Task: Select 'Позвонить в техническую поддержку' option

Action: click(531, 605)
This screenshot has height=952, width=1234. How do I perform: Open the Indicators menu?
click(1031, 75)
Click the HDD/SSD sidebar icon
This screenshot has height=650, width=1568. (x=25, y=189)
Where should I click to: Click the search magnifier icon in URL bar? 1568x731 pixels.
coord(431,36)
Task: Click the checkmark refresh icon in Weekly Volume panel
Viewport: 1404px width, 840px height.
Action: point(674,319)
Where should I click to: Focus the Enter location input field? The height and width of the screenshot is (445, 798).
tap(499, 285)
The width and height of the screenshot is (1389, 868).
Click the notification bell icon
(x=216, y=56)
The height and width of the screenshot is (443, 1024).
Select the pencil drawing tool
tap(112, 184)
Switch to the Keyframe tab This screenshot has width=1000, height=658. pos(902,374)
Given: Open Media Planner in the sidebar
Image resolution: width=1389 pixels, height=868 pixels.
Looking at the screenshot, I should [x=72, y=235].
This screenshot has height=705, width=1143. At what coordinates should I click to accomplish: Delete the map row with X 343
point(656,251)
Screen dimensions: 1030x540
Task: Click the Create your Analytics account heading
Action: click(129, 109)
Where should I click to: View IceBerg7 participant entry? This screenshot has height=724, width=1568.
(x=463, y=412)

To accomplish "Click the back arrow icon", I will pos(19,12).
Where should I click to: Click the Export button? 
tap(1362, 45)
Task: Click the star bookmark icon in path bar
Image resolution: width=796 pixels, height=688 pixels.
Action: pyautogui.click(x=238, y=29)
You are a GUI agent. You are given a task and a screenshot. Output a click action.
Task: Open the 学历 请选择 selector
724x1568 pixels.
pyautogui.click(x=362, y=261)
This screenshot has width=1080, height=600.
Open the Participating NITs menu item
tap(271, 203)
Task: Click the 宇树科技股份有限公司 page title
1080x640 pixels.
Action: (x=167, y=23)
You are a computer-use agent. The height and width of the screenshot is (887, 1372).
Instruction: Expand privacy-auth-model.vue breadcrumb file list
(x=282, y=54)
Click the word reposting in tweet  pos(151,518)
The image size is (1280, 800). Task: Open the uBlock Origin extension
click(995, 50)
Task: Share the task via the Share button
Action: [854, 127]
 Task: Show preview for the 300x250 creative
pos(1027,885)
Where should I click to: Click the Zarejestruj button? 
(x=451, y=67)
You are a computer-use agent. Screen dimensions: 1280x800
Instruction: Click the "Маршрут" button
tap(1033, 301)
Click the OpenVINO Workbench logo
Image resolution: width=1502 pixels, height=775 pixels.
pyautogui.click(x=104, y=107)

▶ TASK DESCRIPTION
Count the lines above that contain the string "pixels", matching case exactly, and reply with the number alone.

▶ ANSWER TO THE PROBLEM
6